# Data
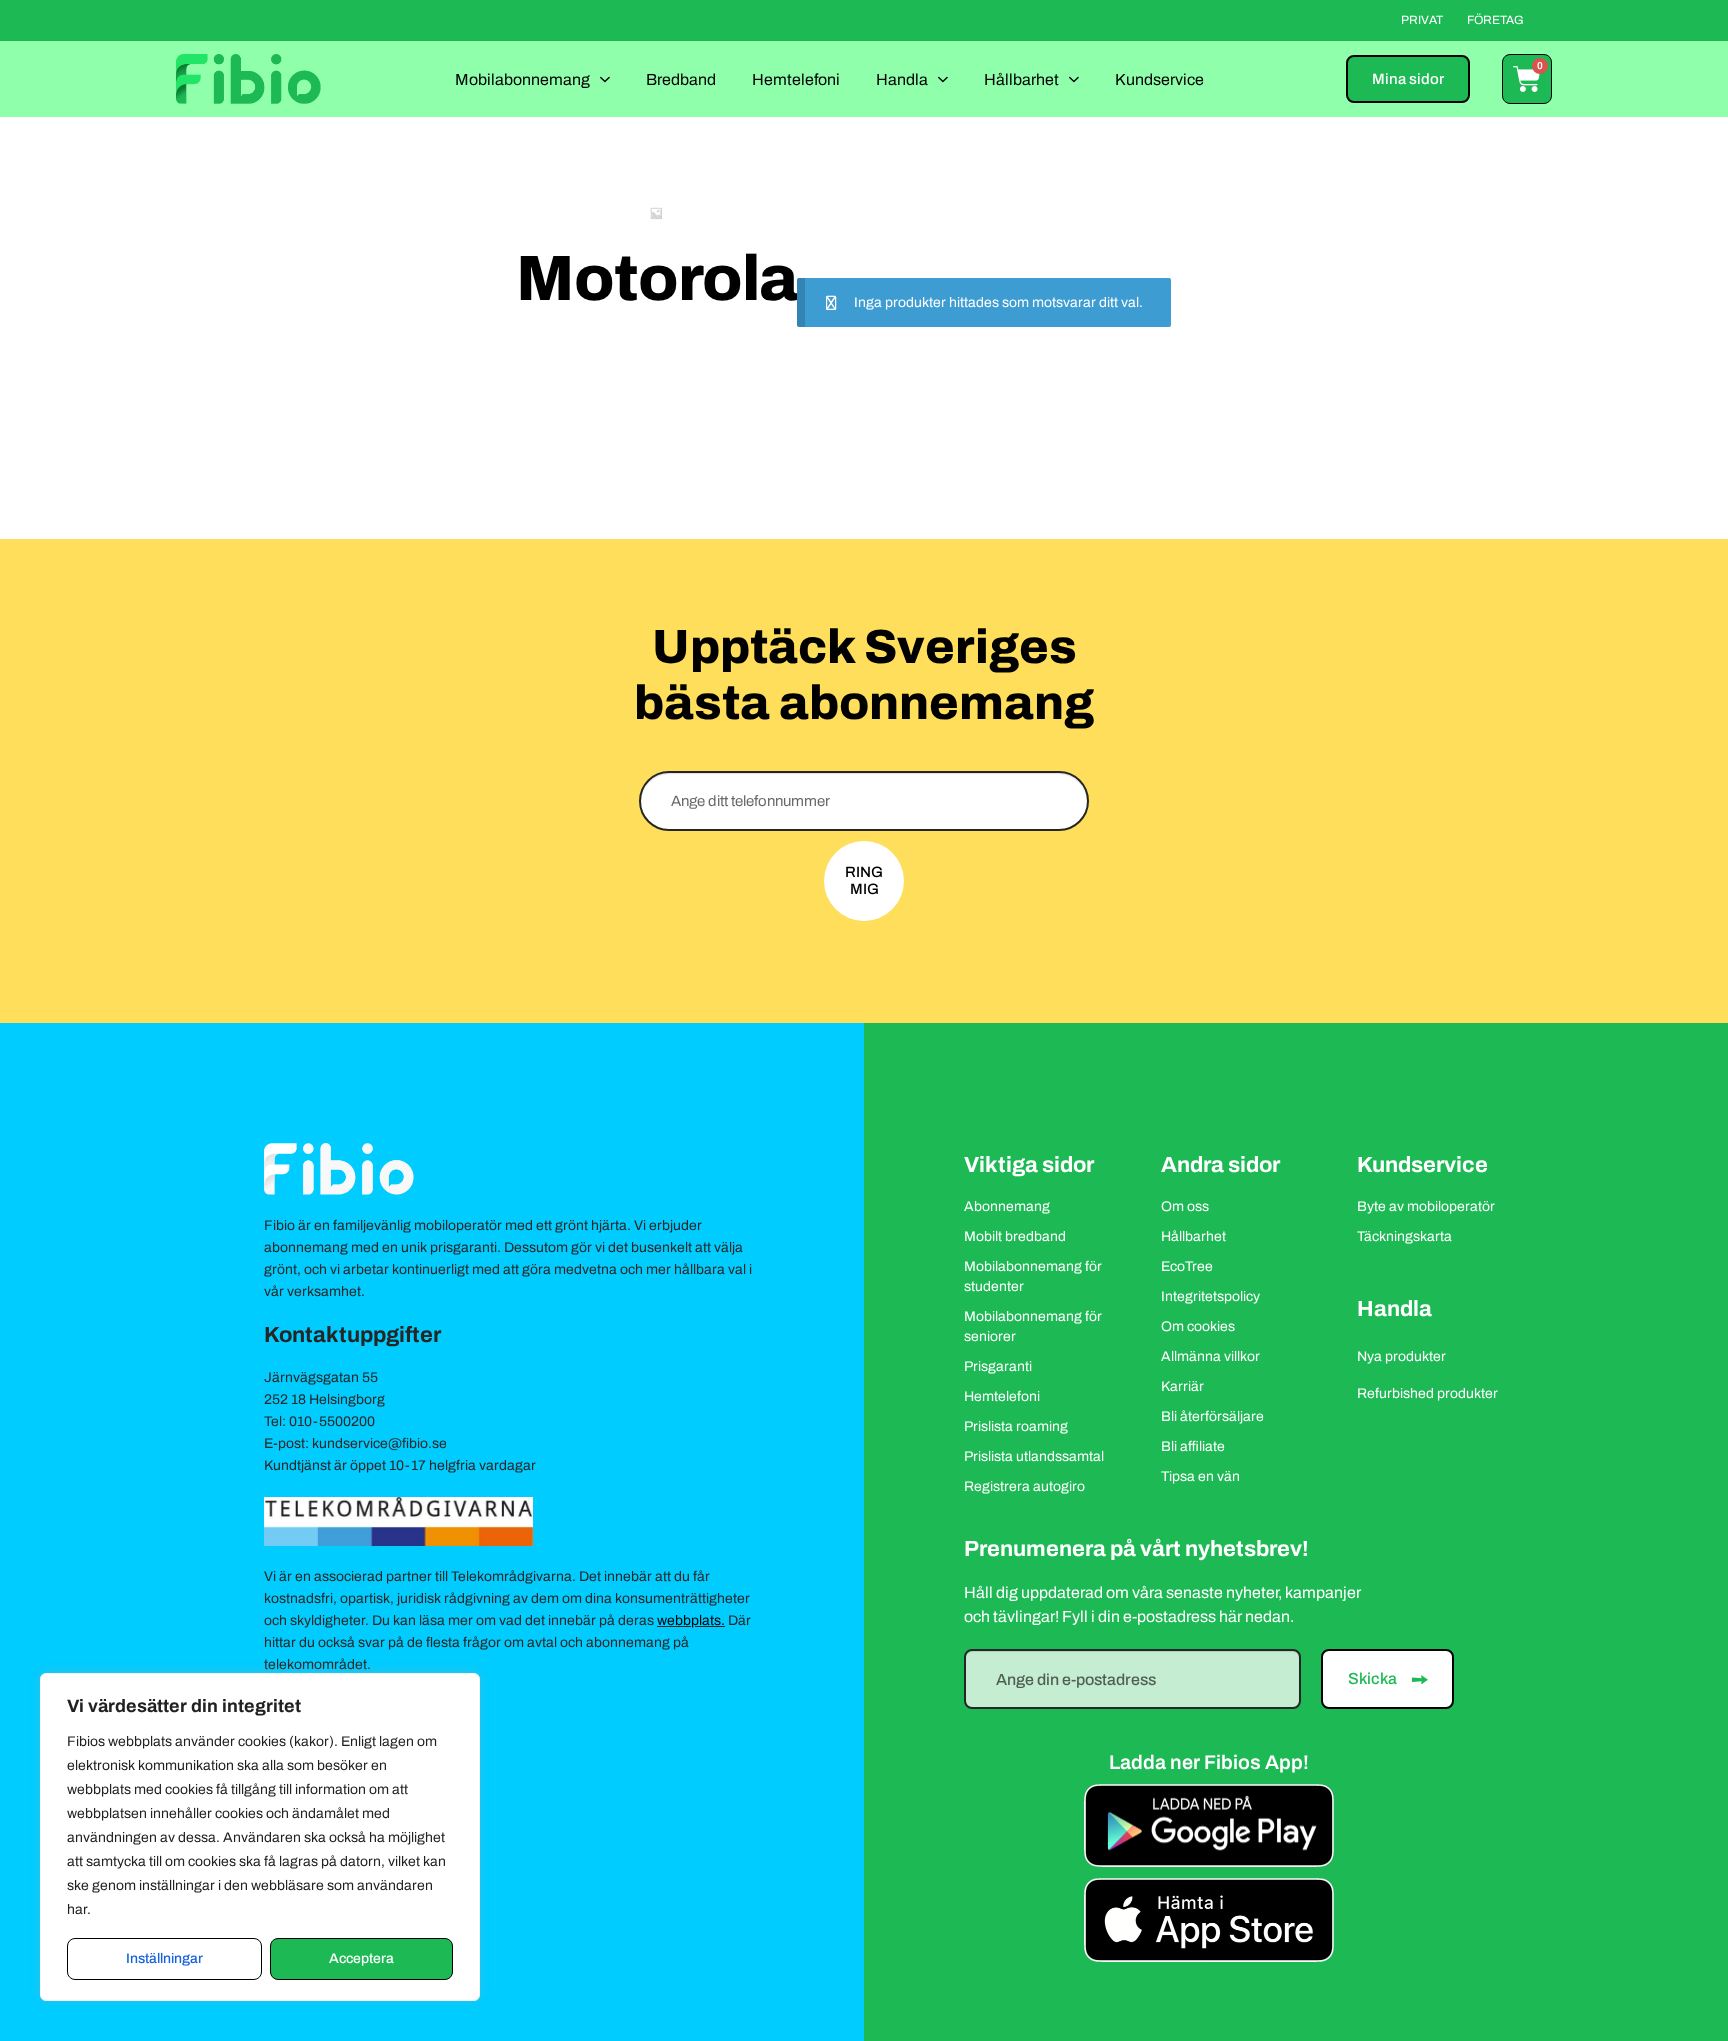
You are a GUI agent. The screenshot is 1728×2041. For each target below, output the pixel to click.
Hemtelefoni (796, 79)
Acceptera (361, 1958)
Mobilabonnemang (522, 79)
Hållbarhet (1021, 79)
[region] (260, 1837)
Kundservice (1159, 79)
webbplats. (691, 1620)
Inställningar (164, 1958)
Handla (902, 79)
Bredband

# Try it
Keep every word of the records exact as you write them out, but drop the pictures.

# Written answer
You are a GUI agent. The screenshot is 1728×2041. For each target below, output the pixel to click.
Hemtelefoni (796, 79)
Acceptera (361, 1958)
Mobilabonnemang (522, 79)
Hållbarhet (1021, 79)
[region] (260, 1837)
Kundservice (1159, 79)
webbplats. (691, 1620)
Inställningar (164, 1958)
Handla (902, 79)
Bredband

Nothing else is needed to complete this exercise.